Copy these items word for word, from the line containing "The image size is (2500, 520)." through the end of the items, both ends included.

#### Information shown ####

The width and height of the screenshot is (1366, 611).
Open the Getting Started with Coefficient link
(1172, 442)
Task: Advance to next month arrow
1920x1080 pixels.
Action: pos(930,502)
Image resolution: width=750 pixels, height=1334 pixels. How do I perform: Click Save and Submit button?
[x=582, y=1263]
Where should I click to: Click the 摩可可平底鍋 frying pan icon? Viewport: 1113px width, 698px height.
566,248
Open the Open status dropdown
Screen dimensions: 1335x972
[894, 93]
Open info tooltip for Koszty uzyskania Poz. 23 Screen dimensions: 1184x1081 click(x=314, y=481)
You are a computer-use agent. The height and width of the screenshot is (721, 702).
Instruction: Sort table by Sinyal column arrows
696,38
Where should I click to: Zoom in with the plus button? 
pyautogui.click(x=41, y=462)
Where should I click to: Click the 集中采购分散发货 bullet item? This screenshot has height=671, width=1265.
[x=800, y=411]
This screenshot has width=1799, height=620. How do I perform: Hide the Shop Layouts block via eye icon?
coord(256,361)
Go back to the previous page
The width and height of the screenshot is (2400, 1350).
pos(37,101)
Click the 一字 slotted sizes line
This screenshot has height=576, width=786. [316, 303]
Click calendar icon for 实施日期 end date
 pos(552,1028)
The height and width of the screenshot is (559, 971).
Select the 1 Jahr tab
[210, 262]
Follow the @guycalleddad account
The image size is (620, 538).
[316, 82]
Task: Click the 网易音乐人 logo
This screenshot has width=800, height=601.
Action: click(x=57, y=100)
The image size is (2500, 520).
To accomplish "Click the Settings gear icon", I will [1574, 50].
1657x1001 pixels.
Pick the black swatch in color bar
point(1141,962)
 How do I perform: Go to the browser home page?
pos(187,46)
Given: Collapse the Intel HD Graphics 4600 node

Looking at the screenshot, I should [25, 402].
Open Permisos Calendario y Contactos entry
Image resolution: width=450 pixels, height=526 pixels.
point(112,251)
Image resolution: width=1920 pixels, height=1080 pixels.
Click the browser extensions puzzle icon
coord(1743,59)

####

• _Complete output_:
The image size is (2500, 520).
To accomplish "Click the Settings gear icon", I will [1574, 50].
1657x1001 pixels.
Pick the black swatch in color bar
point(1141,962)
 How do I perform: Go to the browser home page?
pos(187,46)
Given: Collapse the Intel HD Graphics 4600 node

Looking at the screenshot, I should [25, 402].
Open Permisos Calendario y Contactos entry
Image resolution: width=450 pixels, height=526 pixels.
point(112,251)
Image resolution: width=1920 pixels, height=1080 pixels.
Click the browser extensions puzzle icon
coord(1743,59)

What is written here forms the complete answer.